I was gonna get up and do yoga but I realized this morning at 5:40 that I was too stressed about the changes going on and I wouldn't be able to focus if I practiced at home. I honestly feel too much respect for the teachers who have stepped up to the plate here in Seattle to even be open to an adjustment... I need to find the groove first. So I came home and I figured out the heater which is a fire place that is all digital... I got the room heated up to 80 and I laid out the mat and I did exactly what I said I was gonna do today... half primary. I cried through parts of it. I feel like I used to feel when I first started doing kapotasana... just gut wrenchingly stretched into a ball. That's a really good place to be. Let it go.
The other night I went out to dinner and the waiter had a tattoo on his forearm that said "Today is the best day of my life." I've been really thinking about that tattoo for the last couple days. Today is the best day of my life. The tattoo is the first one I've ever seen on someone else that truly hits me as something perfect to put on the body. The same right feeling I have about my tattoos. So I've been thinking on it.
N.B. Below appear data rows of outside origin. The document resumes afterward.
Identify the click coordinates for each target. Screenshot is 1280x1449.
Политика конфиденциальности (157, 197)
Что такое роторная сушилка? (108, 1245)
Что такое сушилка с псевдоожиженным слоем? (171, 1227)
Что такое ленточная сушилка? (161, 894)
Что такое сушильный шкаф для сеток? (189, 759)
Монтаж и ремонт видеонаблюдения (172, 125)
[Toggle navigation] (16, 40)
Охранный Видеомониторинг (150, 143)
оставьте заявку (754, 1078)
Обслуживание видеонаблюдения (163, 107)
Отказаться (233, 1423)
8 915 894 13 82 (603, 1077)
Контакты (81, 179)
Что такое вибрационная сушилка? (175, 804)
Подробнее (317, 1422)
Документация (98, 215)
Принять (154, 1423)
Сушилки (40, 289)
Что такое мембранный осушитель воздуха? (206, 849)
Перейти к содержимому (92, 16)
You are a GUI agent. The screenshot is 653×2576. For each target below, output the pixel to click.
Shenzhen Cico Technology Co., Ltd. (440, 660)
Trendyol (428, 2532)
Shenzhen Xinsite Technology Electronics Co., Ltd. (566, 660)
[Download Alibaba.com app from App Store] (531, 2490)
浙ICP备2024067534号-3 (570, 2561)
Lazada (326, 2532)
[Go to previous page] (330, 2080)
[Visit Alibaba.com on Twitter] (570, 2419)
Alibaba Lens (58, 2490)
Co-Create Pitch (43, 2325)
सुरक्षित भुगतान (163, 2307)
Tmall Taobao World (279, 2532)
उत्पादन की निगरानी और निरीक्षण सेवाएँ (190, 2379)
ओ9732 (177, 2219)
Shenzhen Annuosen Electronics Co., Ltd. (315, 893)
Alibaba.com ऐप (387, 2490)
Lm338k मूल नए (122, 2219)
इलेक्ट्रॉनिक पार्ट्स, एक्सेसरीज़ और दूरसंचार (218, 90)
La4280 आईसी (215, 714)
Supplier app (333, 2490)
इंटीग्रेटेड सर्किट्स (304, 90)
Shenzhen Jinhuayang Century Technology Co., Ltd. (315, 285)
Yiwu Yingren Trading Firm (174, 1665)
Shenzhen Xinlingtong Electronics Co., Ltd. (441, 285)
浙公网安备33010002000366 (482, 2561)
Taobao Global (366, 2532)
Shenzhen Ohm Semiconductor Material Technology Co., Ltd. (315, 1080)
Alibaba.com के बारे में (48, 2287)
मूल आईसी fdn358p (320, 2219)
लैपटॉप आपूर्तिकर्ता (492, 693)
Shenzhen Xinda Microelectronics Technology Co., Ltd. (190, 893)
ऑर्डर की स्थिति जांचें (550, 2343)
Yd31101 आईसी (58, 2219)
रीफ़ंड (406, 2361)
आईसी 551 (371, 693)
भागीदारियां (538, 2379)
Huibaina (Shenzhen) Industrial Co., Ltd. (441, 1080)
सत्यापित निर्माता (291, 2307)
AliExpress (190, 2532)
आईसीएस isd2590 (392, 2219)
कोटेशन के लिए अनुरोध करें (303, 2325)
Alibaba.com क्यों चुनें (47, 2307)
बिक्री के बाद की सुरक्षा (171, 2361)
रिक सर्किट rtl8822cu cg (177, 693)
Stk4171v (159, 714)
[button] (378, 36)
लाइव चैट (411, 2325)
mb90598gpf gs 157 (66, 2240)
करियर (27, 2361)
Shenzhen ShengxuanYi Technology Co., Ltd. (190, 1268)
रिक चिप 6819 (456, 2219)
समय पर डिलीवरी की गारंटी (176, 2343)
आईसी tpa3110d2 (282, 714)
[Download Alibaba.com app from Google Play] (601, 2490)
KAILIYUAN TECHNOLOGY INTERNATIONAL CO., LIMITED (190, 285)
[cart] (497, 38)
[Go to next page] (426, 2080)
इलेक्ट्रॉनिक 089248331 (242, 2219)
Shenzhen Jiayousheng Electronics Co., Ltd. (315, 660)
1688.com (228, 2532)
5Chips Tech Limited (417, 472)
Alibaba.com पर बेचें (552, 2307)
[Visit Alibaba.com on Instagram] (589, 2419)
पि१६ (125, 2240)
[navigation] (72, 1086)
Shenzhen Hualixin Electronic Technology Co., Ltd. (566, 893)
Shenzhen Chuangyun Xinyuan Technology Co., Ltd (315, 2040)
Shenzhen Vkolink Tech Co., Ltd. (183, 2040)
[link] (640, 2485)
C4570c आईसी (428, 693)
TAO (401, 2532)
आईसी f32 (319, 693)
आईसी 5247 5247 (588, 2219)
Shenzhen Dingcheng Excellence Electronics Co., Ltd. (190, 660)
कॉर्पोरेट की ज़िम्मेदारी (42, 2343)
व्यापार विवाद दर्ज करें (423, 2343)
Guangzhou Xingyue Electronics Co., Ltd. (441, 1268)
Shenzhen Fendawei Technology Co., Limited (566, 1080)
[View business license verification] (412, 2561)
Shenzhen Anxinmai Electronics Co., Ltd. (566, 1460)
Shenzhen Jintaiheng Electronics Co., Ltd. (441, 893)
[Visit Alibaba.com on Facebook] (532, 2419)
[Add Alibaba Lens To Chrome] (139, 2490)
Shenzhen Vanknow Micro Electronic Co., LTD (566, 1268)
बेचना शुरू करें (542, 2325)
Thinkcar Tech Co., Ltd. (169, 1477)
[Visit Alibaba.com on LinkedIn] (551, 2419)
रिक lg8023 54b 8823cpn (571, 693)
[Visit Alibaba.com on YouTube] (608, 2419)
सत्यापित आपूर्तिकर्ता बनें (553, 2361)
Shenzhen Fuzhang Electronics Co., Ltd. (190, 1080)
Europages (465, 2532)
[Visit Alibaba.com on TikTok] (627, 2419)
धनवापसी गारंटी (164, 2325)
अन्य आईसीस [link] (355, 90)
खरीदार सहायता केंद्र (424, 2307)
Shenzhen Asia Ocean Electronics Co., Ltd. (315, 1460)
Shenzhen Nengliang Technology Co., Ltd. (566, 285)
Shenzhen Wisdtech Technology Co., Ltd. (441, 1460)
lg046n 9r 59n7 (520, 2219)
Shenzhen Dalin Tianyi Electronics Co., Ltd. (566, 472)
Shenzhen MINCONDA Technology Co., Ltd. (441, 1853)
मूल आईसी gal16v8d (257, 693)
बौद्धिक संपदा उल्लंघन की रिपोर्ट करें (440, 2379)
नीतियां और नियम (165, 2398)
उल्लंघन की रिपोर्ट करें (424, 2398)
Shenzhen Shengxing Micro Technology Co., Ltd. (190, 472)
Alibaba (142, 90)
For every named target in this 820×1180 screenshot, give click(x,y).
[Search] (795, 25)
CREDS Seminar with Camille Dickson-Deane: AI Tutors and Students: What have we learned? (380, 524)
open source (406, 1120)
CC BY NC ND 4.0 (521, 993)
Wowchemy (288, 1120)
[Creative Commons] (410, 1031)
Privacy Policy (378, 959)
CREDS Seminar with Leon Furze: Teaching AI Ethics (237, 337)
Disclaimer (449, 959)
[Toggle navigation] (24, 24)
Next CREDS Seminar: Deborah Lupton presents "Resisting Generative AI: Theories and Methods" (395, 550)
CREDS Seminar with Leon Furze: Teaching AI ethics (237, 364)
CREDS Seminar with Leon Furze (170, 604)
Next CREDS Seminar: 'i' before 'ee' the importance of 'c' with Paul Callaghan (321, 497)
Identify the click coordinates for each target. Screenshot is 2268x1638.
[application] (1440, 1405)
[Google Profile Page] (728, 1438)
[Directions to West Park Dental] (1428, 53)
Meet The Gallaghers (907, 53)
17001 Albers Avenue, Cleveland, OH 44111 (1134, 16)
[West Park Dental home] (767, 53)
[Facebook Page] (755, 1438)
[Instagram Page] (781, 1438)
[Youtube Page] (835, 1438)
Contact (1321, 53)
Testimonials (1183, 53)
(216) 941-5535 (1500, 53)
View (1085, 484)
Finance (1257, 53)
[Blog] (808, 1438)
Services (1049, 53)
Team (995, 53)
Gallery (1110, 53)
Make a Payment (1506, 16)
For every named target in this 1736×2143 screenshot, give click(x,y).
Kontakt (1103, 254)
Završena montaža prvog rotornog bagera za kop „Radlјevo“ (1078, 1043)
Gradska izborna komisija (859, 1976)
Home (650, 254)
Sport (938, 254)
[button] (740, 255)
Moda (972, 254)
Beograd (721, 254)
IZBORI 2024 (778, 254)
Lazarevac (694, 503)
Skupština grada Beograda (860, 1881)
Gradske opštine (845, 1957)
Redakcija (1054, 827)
My landlord owns a winery in Oregon... Oregon's best last year. He left me 3 bottles to try and I've been saving them for a special occasion... tonight I decided was the best day of my life so I opened the Bordeaux style to have for myself... it is delightful and worthy of the celebration.
And with the celebration, Rumi never fails to disappoint me:
Today's Rumi:
Inside this new love, die.
Your way begins on the other side.
Become the sky.
Take an ax to the prison wall.
Escape. Walk out
like someone suddenly born into color.
Do it now.
You're covered with thick cloud.
Slide out the side. Die,
and be quiet. Quietness is the surest
sign that you've died.
Your old life was a frantic running
from silence.
The speechless full moon comes out now.